Task requirements
Go through the records below and show every line with the string "agent".

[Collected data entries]

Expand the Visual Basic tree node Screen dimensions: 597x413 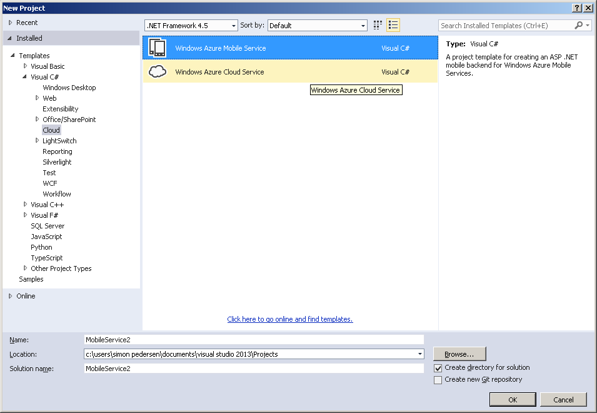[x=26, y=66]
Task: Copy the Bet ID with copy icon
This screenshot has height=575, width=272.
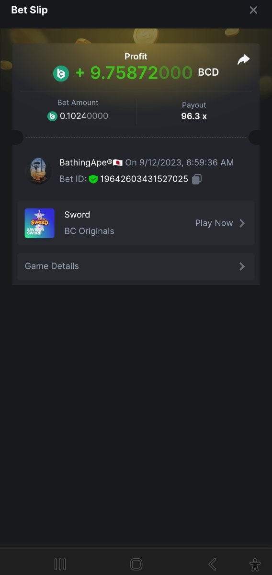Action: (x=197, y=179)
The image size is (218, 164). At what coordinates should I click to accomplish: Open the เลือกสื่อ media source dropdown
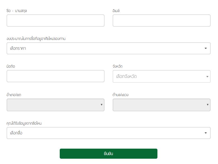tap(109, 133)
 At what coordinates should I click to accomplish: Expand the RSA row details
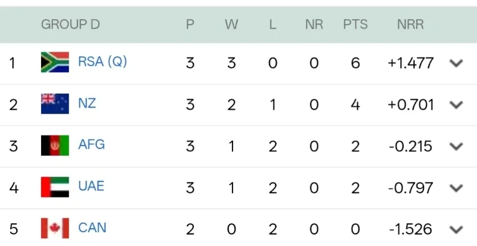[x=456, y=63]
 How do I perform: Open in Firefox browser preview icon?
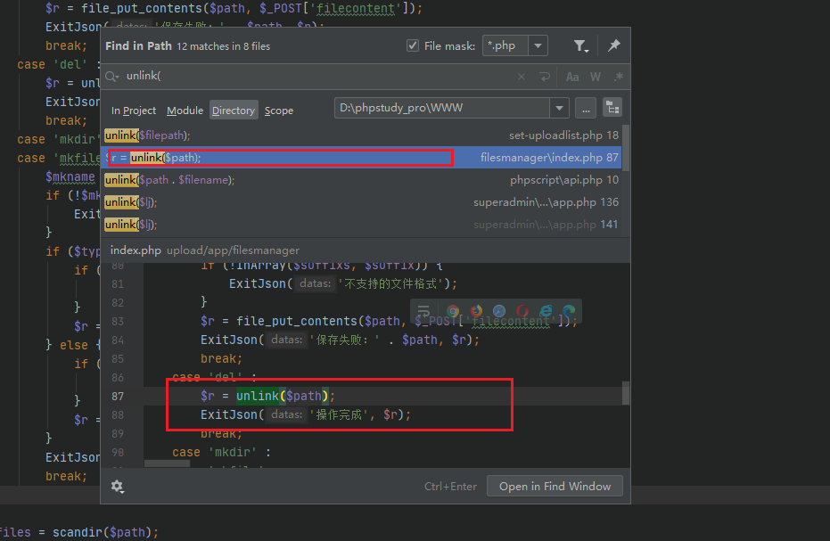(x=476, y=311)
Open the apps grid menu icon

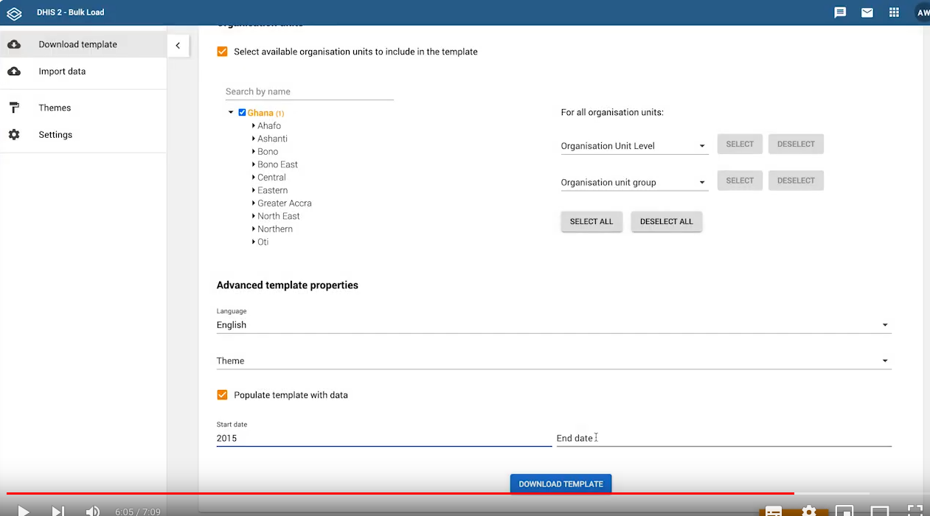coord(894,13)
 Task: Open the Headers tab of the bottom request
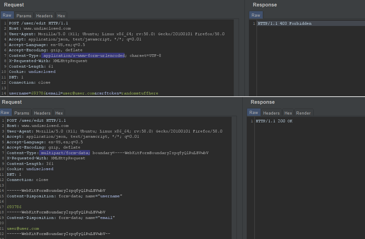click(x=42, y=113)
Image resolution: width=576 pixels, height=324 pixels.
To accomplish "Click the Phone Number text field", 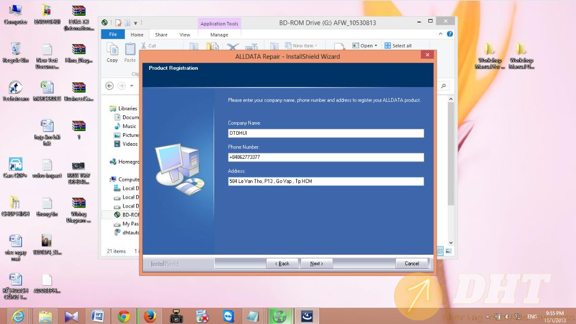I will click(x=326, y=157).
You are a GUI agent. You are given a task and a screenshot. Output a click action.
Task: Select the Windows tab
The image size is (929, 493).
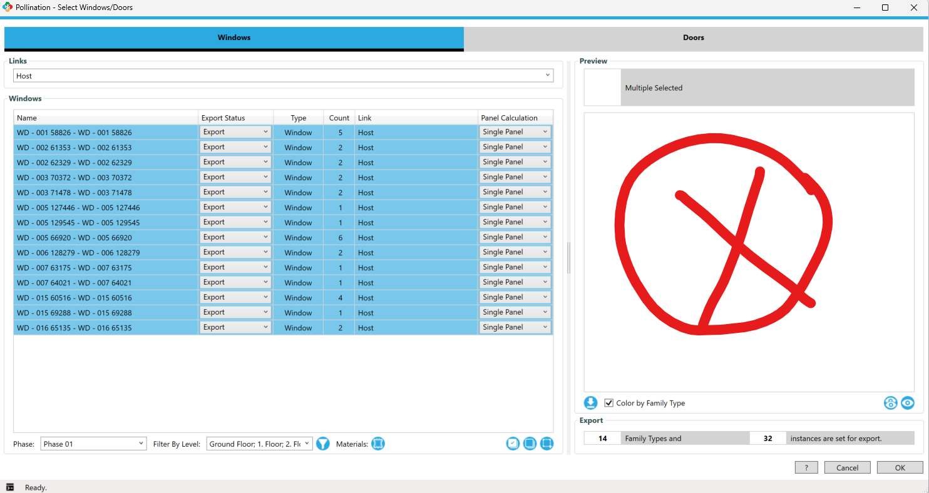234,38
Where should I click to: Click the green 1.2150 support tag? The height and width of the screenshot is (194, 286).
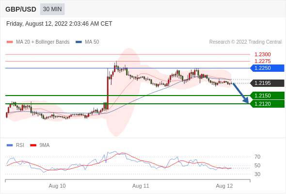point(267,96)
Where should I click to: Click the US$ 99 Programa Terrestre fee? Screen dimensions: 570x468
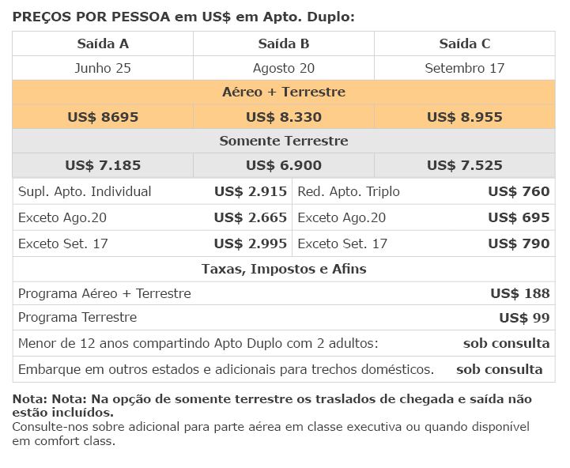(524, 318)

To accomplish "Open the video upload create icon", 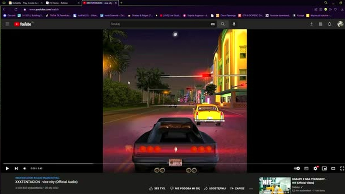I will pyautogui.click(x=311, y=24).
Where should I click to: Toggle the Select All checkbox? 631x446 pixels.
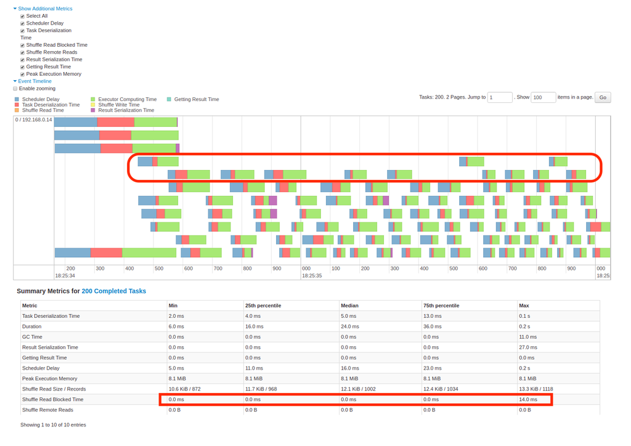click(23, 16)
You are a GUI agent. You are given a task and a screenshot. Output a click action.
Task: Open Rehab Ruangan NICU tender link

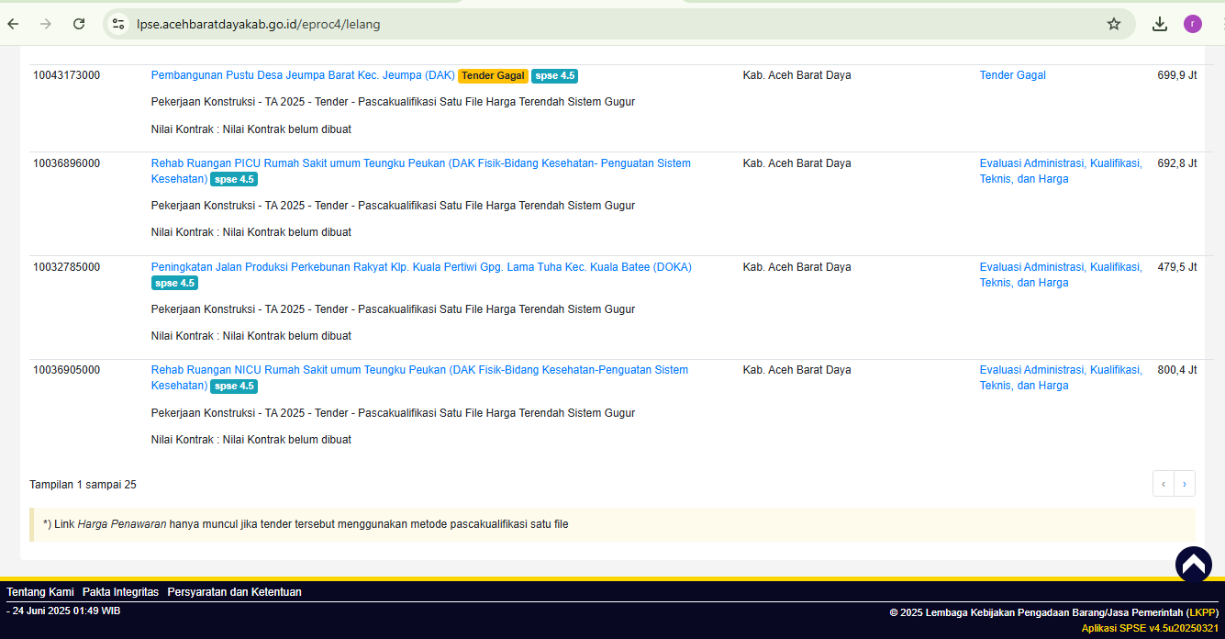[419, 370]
...
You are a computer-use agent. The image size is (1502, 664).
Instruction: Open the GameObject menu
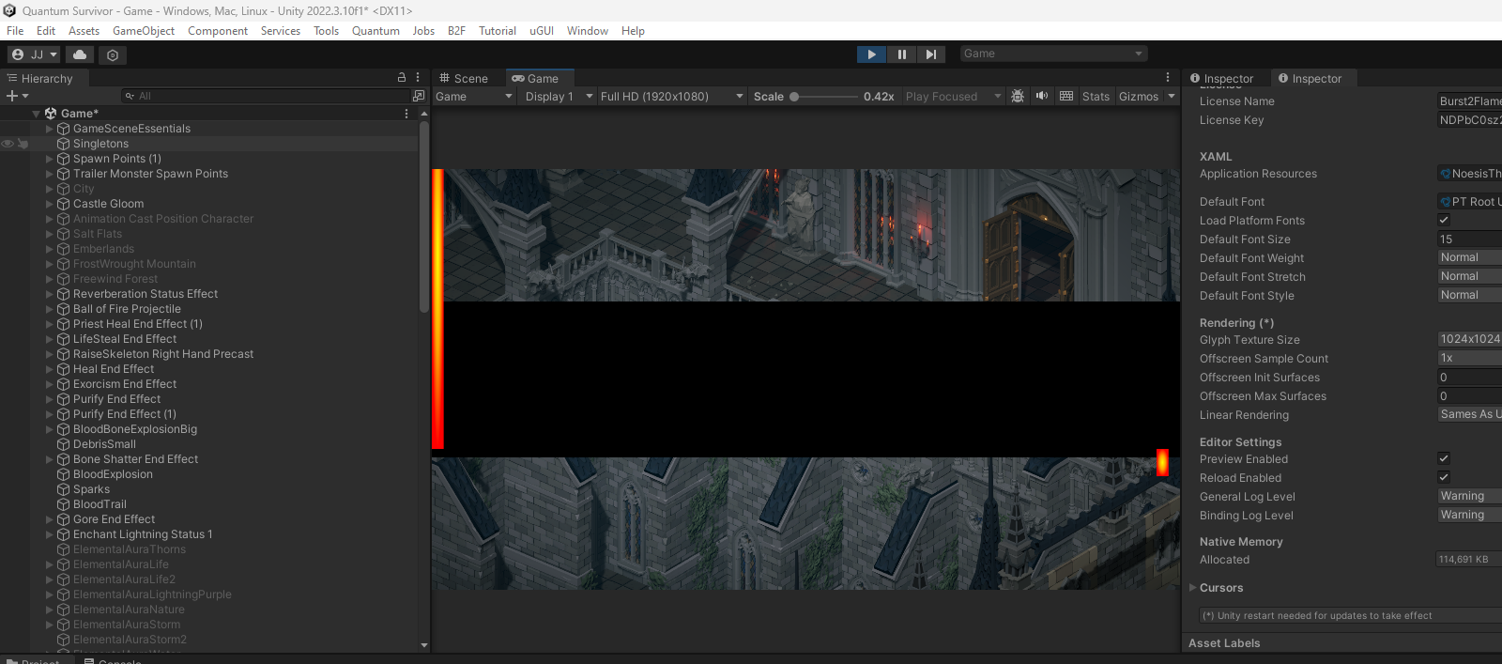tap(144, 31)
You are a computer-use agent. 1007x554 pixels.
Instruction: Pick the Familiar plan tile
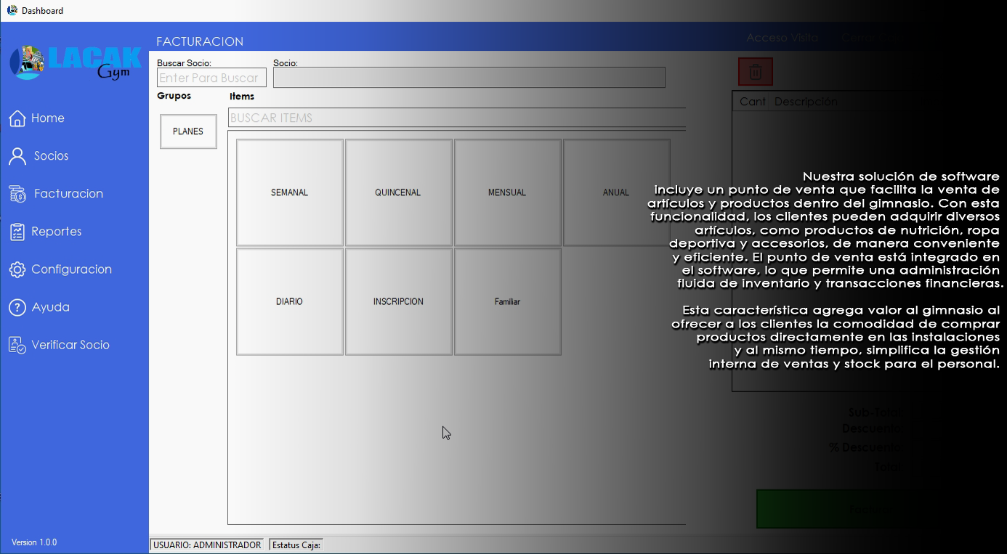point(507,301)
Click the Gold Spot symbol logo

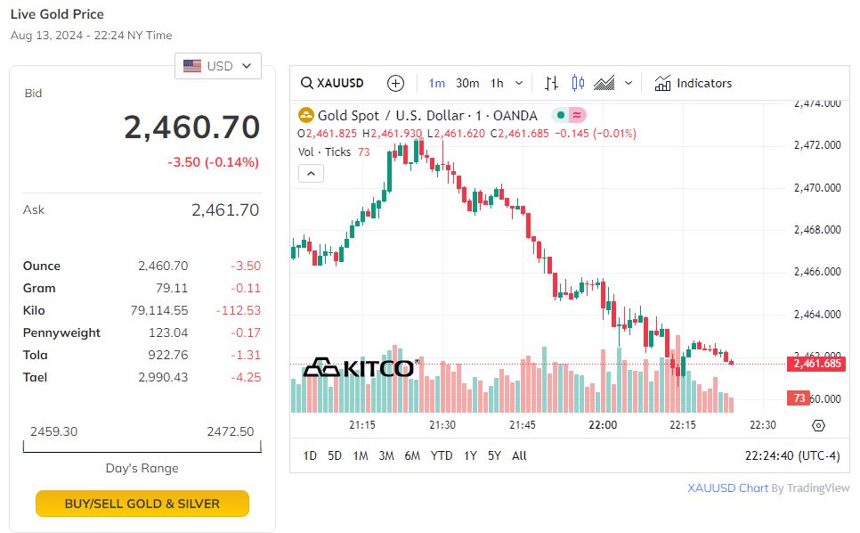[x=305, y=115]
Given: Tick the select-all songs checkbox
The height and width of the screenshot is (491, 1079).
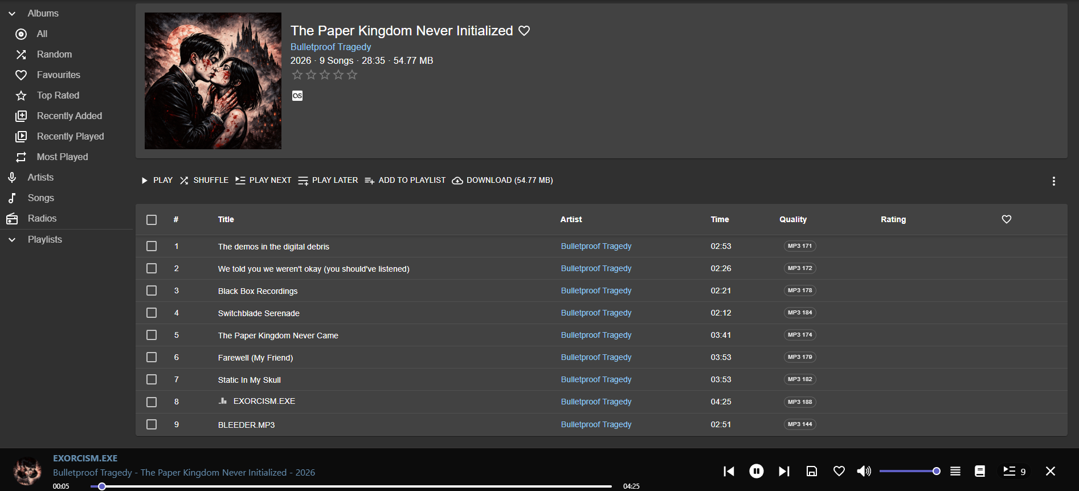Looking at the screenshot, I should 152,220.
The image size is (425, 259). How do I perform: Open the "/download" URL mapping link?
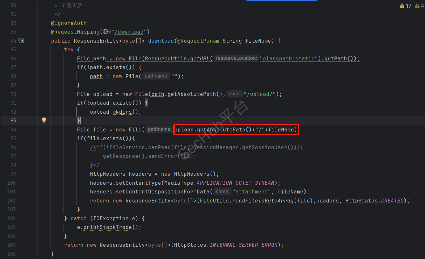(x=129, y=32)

Result below
You are a GUI agent. You are given a task and a screenshot. Output a click action.
You are a GUI agent. You are given a task and a screenshot. Output a click action.
You are a computer-use agent. The image size is (1502, 664).
You are a computer-use agent. 1007x554 pixels.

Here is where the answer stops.